**WORK INSTRUCTION**
When you reach the line containing "Where should I" in the entries below, start writing out each line exactly, and stop after the line containing "The width and height of the screenshot is (780, 512).".

[Source records]
________

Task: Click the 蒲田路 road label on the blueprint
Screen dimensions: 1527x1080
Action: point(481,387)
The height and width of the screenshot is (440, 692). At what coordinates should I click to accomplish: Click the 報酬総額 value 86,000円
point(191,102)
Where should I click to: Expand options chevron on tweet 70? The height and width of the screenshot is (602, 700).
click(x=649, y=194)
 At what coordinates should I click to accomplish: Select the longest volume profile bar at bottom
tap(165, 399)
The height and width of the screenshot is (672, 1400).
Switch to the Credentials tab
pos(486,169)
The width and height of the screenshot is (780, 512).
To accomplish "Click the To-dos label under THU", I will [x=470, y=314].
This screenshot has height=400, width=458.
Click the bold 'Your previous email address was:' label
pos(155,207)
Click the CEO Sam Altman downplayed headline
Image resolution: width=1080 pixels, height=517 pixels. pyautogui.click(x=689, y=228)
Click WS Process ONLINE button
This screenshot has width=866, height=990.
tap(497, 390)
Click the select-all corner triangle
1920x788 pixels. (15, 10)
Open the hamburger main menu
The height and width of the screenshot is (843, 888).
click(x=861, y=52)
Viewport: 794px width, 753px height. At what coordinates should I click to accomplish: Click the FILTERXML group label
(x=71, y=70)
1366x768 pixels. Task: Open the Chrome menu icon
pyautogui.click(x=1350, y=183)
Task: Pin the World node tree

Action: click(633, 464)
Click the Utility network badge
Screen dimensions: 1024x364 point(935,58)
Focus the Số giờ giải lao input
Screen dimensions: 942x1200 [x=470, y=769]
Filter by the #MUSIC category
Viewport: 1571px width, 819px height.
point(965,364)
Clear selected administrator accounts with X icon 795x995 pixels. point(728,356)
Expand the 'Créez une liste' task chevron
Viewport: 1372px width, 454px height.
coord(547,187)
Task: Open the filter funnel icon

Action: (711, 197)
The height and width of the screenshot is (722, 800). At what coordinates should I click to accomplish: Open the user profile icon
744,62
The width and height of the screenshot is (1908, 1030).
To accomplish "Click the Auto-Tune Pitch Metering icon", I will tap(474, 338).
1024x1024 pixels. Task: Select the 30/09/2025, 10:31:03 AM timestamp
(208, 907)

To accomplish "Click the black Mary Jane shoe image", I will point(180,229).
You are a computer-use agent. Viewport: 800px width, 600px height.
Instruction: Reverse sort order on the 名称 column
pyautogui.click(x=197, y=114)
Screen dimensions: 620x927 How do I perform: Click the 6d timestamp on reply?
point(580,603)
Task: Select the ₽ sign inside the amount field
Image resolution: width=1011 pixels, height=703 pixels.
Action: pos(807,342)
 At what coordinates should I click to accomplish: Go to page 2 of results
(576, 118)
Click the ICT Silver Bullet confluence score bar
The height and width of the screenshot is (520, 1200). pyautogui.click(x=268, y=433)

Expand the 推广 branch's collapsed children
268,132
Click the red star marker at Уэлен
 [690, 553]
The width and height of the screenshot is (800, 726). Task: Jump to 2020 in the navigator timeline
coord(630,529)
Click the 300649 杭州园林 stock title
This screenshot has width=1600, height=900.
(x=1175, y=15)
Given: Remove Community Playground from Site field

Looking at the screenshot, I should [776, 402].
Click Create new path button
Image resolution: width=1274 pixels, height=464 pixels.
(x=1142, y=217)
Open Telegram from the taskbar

________

**COMPLETED TASK**
Where should I click to: Expand options chevron on tweet 70? The height and width of the screenshot is (602, 700).
click(x=649, y=194)
 At what coordinates should I click to accomplish: Select the longest volume profile bar at bottom
tap(165, 399)
The height and width of the screenshot is (672, 1400).
Switch to the Credentials tab
pos(486,169)
The width and height of the screenshot is (780, 512).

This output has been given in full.